BOSTON -- Negotiators for the New York Times Co. and the Boston Globe have reached a temporary detente in the battle over the Boston newspaper's future as a result of concessions offered by six of the seven Globe unions.
A temporary halt in plans to shutter the paper was agreed to by both parties Monday, which lets negotiations continue between the parent Times Co. and the remaining union, the Boston Newspaper Guild.
"Right now we do not have any negotiation sessions scheduled," Globe spokesman Robert Powers said in an interview. However, talks are likely to resume soon, and the newspaper is "very pleased" that a Times Co. threat to file a required 60-day notice of closure will go unfulfilled for now.
Under a federal plant-closing law, the Worker Adjustment and Retraining Notification Act, companies must notify the state and employees at least 60 days in advance of closing shop.
The Guild represents more than 600 writers, editors and advertising and marketing staff members, as well as some administrative workers. The six other unions include drivers, mailers, pressmen, electricians, machinists and technical-services workers.
Cost-cutting measures hammered out by the six unions and the Times Co. must now be approved by union members. But the Globe said in a statement that the parties anticipate that the measures will "achieve both the workplace flexibility and the financial savings that we sought from these unions."
The Times Co. had threatened to close the paper after midnight Sunday if Globe unions did not come up with $20 million in belt-tightening measures. Some $10 million in cost cutting must still be hashed out with the Guild, whose members are particularly protective of lifetime job guarantees held by nearly 190 members.
Guild leaders negotiated an extension of the original deadline from Friday to Sunday due to an accounting error on the part of the Times Co. over some $4.5 million in cuts. The Times Co. had initially offered the Guild what it described as $14 million in possible cuts and directed them to select $10 million. But once the accounting error was discovered, the Times really only had put $10 million in cuts on the table.

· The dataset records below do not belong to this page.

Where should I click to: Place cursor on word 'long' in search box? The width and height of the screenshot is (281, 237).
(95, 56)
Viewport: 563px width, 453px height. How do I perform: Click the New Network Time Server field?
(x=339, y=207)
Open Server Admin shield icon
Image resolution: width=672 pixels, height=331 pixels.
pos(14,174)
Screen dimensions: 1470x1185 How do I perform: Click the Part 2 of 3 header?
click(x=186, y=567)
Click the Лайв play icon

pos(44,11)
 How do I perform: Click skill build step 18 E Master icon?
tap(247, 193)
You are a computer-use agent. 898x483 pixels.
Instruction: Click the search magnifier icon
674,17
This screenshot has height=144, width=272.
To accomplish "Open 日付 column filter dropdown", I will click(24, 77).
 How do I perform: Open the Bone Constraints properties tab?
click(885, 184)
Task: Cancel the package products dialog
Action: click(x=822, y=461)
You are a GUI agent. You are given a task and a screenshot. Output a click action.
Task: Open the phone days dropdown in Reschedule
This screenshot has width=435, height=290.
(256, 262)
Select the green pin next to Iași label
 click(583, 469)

The $4.5 million accounting error mistakenly included salaries and benefits of 80 Guild employees who have left the paper this year. Because of the glitch, Guild leaders argued they needed more time to select palatable cost savings.
The Times Co. purchased the Globe for $1.1 billion in 1993, and has seen profits plummet in recent years because of declining ad revenue. The 137-year-old Globe is expected to lose $85 million this year.
From the editorial side, the New York Times has maintained a solidly pro-union position.
"There is little doubt that American workers need unions," the New York Times editorial board wrote in a February 2008 editorial. "A bill that would have made it easier for unions to organize workers died in the Senate last June. Congress should take up this issue again to stop companies from using threats and other aggressive tactics to keep organized labor out, and to help win workers their rightful share of the economic pie."
From the corporate side, a spokeswoman for the Times Co. said the company believed in the "fair treatment" of every employee, but that the editorial board is not a mouthpiece for the business as a whole.
"Each of our 18 daily newspapers has independent editorial control, and the business side has no say in the positions taken by our editorial boards," Times Co. spokeswoman Catherine Mathis said in e-mail. "So there could be disagreement between the position of the business and editorial sides and between the editorial sides of our various newspapers."
Massachusetts politicians have been vocal in their support for the Globe, with members of the congressional delegation signing onto a letter last month to Times Co. Chairman Arthur Sulzberger urging him to rescue the Globe.
"The Boston Globe has always been a valuable resource and its closing would be a great loss," Rep. Mike Capuano, Massachusetts Democrat, told The Washington Times. "I hope I am reading it for years to come."